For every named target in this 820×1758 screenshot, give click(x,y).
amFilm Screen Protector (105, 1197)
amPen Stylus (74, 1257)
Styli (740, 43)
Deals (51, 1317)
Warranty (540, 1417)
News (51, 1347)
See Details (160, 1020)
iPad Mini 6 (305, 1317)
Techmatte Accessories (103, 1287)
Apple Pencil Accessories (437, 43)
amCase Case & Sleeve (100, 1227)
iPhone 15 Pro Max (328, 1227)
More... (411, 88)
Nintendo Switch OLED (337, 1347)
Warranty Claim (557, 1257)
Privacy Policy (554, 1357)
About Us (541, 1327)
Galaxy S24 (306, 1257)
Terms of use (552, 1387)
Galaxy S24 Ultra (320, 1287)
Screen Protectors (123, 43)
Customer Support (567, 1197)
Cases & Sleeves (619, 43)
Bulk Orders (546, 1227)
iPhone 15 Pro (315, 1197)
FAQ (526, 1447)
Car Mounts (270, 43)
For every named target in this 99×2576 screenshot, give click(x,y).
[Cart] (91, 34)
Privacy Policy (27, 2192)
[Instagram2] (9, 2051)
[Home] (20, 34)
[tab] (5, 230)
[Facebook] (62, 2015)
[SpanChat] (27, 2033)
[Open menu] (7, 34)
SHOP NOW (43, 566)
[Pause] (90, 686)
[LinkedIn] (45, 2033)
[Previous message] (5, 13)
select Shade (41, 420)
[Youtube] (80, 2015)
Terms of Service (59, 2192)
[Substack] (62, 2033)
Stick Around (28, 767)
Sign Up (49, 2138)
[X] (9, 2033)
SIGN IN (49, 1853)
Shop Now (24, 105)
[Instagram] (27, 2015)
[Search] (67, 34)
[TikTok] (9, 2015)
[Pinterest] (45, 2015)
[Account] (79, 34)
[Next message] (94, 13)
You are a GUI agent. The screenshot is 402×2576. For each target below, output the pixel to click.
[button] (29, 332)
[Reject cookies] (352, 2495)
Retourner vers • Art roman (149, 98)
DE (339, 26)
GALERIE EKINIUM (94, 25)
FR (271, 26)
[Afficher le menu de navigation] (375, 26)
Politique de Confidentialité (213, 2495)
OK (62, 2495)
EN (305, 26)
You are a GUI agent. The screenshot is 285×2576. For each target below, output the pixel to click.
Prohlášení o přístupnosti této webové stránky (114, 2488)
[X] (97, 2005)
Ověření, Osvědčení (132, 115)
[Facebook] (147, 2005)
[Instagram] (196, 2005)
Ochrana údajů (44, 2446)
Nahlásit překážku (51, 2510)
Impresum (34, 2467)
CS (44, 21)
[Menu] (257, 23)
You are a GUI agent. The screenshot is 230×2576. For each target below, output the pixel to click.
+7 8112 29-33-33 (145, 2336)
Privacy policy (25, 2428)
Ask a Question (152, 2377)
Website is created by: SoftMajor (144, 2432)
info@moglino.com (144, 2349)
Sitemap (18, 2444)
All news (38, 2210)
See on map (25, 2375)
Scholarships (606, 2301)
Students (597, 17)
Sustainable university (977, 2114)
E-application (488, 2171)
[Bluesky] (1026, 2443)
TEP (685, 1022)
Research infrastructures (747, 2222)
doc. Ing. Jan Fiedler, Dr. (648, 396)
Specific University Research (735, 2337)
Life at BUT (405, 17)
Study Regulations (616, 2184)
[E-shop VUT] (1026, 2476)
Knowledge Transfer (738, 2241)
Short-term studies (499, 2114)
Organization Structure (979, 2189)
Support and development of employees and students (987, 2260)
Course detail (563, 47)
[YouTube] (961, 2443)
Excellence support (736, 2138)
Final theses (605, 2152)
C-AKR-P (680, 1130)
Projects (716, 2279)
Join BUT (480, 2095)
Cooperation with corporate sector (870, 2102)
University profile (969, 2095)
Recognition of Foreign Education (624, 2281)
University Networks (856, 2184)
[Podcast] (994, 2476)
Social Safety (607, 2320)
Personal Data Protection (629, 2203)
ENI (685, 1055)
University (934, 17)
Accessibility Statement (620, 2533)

========================

> REQUIREMENT:
In the entries above, identify every line with the word "this". Copy those lines.

> OUTPUT OF THE TASK:
For every named target in this 820×1758 screenshot, give click(x,y).
For every named target in this 99×2576 screenshot, give click(x,y).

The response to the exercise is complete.